During my CalRHIO participation one area of consensus quickly reached by all stakeholders revolved around exchange of information in emergency medical situations where time is of the essence. In this scenario, the minimum necessary rule of HIPAA does not apply. If a Notice of Privacy Practice (NPP) or an opt out process is utilized to assure consumer notification, there should be language around an emergency treatment exception. Other types of exchange for routine care, treatment, pharmacy refills, diagnostic and therapeutic testing and interventions, payer inquiries, public health inquiries and disclosures, would require a NPP or a clearcut opt out process. Disclosure for nonmandated public health inquiries, research and secondary uses of data would require an authorization. We had stakeholders from the mental and behavioral health sector who were concerned about the exposure if this information was shared. Applying HIPAA privacy protections and assuring that access and security controls were appropriately layered addressed many of these stakeholders concerns.
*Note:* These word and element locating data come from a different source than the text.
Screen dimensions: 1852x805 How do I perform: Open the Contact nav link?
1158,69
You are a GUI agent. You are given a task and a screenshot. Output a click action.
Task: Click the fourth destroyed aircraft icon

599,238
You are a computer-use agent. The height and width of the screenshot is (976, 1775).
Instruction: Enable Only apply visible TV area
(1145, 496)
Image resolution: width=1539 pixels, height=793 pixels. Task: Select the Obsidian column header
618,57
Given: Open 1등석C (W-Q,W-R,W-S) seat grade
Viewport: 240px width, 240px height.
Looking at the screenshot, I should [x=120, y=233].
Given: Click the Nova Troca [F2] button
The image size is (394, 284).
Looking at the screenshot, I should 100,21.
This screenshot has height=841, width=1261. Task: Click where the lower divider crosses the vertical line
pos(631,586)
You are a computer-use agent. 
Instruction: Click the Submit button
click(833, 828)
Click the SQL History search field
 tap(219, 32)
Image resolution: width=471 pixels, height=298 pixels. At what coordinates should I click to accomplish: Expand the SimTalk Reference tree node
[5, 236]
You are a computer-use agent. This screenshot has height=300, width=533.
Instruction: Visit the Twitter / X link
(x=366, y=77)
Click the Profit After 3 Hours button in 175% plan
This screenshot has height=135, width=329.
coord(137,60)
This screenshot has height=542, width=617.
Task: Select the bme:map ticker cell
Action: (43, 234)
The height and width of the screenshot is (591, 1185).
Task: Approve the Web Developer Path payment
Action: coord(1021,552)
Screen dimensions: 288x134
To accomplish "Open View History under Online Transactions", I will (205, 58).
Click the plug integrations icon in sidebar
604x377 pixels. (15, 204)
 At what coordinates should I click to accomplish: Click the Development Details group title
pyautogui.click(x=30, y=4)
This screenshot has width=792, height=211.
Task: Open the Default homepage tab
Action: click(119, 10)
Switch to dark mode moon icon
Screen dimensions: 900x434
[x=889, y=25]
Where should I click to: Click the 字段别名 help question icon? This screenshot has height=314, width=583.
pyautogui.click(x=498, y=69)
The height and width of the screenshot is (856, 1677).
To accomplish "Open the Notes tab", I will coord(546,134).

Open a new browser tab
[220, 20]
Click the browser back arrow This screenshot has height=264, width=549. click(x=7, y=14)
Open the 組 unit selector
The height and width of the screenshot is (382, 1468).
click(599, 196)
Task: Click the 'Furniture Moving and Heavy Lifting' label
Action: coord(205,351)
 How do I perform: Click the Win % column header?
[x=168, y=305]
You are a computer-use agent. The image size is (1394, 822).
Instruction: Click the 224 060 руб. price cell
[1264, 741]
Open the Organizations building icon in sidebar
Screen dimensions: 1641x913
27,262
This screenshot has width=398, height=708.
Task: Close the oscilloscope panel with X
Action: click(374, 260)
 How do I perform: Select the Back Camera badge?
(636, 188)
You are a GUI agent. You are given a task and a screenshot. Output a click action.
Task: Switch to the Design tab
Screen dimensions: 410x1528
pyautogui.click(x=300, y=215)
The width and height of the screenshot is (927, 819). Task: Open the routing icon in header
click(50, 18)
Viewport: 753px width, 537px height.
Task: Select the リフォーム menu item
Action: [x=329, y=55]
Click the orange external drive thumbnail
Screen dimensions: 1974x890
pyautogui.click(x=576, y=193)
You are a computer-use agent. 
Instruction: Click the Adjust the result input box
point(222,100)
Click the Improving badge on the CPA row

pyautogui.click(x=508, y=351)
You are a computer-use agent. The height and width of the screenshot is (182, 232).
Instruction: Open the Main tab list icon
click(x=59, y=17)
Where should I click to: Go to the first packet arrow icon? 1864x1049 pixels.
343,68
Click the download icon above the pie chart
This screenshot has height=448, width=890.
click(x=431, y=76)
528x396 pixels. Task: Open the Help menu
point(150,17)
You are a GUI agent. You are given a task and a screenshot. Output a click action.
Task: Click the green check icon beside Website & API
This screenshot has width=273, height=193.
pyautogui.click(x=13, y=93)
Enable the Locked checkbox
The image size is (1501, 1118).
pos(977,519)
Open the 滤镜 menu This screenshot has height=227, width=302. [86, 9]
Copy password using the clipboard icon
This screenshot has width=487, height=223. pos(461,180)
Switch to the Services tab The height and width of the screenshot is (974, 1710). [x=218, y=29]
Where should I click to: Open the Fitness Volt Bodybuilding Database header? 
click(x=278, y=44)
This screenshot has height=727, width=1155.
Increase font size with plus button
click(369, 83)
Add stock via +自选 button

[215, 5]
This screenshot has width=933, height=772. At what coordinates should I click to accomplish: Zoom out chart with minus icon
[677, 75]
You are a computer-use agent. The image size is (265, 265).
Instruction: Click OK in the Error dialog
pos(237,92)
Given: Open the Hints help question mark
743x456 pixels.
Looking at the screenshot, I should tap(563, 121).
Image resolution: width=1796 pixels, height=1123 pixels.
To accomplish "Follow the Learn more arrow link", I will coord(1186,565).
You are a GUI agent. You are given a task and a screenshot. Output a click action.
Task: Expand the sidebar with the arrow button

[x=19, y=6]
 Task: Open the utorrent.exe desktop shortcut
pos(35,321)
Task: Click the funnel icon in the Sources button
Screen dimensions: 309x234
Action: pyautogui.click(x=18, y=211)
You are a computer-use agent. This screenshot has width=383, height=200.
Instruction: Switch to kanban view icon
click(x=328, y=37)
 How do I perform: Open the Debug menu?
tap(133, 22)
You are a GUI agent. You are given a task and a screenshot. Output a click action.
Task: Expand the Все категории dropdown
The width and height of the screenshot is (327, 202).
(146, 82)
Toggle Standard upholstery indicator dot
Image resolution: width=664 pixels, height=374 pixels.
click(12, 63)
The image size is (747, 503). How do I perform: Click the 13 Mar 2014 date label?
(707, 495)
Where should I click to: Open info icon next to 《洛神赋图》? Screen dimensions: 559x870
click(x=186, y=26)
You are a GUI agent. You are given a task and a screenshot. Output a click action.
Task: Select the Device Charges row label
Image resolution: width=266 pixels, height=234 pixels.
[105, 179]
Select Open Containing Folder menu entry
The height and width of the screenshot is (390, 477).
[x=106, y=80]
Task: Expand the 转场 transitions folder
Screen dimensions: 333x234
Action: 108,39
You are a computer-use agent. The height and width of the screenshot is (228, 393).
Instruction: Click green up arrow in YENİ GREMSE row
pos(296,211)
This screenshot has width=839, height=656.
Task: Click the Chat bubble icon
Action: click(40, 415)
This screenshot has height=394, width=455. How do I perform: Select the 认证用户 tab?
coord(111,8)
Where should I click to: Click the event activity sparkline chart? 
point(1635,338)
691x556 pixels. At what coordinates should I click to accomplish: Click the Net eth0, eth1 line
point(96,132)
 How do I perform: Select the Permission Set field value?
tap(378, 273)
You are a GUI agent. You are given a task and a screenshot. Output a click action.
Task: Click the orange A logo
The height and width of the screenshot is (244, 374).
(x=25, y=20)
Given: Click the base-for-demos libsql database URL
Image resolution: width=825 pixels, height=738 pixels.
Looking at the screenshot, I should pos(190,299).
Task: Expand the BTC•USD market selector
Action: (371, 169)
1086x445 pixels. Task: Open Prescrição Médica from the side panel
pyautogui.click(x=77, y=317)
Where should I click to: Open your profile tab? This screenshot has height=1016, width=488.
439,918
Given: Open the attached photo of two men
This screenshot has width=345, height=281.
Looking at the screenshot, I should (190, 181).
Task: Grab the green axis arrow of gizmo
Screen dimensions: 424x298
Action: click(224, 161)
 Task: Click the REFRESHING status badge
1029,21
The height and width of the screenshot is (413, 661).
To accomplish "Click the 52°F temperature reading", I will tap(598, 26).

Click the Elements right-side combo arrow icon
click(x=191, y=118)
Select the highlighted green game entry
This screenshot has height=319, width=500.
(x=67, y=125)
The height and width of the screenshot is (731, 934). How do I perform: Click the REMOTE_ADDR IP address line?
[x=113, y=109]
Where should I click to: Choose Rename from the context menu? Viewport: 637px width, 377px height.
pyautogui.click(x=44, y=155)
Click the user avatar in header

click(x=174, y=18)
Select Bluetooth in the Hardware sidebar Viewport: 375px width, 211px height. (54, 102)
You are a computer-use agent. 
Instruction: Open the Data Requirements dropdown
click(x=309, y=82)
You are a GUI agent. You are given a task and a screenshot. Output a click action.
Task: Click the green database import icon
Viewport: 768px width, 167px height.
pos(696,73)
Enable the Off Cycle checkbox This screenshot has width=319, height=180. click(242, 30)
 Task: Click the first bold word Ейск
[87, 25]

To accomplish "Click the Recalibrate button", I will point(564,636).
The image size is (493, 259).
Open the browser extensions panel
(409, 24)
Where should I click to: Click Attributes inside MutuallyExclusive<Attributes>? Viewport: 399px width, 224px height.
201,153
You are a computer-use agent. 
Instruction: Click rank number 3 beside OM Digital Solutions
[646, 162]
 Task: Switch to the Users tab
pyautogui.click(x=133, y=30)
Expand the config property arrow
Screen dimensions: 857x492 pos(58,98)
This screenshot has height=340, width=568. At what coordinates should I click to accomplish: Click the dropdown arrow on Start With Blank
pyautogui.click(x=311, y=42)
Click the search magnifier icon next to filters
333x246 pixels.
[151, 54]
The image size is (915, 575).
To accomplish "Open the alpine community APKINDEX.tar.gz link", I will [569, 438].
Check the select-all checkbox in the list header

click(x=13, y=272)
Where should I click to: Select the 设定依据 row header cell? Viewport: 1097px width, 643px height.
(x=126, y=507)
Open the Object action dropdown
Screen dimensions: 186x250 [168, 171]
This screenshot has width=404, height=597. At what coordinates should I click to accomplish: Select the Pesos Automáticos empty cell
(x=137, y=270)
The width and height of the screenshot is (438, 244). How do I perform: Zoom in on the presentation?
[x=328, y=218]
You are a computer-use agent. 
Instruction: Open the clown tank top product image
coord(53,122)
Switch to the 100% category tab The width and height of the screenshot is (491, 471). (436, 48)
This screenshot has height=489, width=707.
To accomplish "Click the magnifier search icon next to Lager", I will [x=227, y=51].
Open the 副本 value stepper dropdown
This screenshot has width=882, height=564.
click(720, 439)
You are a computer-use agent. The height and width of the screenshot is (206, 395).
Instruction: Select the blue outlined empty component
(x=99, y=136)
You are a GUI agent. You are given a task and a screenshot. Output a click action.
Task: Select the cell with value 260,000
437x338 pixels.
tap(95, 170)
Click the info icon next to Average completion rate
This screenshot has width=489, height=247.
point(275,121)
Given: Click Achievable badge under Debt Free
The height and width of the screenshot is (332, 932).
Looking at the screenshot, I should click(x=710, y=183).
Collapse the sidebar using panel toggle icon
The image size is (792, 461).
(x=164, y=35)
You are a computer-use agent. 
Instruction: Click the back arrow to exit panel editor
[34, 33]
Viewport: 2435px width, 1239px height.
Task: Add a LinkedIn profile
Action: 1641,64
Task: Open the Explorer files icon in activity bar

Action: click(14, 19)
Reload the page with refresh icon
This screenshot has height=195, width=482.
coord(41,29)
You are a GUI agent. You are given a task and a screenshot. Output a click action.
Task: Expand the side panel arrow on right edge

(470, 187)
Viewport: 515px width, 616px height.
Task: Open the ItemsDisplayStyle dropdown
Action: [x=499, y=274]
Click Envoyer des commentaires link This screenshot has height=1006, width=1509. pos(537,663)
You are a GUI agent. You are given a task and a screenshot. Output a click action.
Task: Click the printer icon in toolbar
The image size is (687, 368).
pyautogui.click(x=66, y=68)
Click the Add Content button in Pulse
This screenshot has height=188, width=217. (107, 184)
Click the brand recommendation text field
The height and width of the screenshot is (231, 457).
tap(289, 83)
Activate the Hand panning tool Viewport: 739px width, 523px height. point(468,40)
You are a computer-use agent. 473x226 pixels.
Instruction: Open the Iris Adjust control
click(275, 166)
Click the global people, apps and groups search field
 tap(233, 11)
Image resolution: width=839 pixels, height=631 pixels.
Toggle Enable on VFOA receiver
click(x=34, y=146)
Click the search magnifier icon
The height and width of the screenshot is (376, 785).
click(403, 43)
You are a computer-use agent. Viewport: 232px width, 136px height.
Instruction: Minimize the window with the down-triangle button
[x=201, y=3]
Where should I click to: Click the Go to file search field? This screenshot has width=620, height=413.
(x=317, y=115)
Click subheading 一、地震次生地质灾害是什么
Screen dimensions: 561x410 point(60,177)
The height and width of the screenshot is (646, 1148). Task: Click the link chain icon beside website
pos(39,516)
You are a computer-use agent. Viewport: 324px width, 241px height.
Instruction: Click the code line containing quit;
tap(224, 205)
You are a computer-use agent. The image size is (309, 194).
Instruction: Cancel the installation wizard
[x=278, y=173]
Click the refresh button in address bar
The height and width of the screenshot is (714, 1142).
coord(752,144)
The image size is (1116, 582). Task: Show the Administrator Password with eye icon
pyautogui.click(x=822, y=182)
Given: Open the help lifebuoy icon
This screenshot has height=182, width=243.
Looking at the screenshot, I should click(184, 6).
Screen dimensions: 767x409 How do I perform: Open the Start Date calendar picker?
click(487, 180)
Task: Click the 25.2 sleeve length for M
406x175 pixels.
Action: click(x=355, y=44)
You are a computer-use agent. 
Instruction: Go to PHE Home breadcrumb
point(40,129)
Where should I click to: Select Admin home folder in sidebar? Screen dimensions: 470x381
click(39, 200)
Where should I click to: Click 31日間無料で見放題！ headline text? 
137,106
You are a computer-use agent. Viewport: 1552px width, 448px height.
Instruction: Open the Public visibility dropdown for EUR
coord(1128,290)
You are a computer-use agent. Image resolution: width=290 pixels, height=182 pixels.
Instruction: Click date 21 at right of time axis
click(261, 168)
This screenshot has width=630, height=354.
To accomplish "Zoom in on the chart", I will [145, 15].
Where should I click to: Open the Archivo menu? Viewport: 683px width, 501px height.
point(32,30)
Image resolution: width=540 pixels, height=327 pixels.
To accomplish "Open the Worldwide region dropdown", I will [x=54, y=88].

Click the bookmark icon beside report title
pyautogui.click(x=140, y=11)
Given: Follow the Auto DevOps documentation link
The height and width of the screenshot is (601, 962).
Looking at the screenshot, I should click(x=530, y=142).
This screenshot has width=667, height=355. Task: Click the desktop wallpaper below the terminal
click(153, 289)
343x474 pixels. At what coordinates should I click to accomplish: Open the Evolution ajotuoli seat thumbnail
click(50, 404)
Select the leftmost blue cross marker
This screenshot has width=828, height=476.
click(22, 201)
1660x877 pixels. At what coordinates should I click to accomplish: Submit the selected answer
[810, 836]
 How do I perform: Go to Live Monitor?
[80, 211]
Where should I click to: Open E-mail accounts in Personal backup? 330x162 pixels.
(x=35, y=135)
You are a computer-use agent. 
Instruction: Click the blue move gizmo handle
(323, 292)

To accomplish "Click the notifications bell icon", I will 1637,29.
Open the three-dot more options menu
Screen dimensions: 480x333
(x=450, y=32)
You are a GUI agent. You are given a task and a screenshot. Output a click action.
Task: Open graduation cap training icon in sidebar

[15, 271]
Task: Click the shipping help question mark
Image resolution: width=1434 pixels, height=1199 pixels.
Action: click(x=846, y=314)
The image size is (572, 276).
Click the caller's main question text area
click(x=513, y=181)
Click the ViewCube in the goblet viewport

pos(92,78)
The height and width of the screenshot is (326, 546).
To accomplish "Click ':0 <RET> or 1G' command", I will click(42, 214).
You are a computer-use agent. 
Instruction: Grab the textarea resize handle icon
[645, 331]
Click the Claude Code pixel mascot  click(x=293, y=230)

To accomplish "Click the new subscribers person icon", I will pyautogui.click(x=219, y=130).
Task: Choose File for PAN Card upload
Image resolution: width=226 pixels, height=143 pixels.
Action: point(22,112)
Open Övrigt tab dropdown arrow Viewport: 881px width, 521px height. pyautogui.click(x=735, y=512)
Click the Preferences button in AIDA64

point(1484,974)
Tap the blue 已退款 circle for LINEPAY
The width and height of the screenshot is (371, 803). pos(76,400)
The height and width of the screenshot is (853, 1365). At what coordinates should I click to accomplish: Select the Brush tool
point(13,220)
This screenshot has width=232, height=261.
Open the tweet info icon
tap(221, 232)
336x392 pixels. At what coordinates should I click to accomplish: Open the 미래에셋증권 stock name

An HIE initiative needs to strive for consistency in the uses and disclosures of data and in the standards related to the data. Data submitted by entities that have privacy policies more stringent than legally required can cause inconsistent practice in how health information is treated (e.g., some entities may not allow their data to be used for research purposes or healthcare operations of other entities). This issue adds costs and are burdensome and risky for the HIE to administer.

1. “Privacy and Security Solutions of Interoperable Health Information Exchange”, California’s Final Assessment of Variations and Analysis of Solutions, prepared by: CalOHI & CalRHIO California Team, April 16, 2007, page 13.

2. “Privacy and Security Solutions of Interoperable Health Information Exchange”, California’s Final Assessment of Variations and Analysis of Solutions, prepared by: CalOHI & CalRHIO California Team, April 16, 2007, page 13.

3. “Privacy and Security Solutions of Interoperable Health Information Exchange”, California’s Final Assessment of Variations and Analysis of Solutions, prepared by: CalOHI & CalRHIO California Team, April 16, 2007, page 13

4. “Privacy and Security Solutions of Interoperable Health Information Exchange”, California’s Final Assessment of Variations and Analysis of Solutions, prepared by: CalOHI & CalRHIO California Team, April 16, 2007, page 13.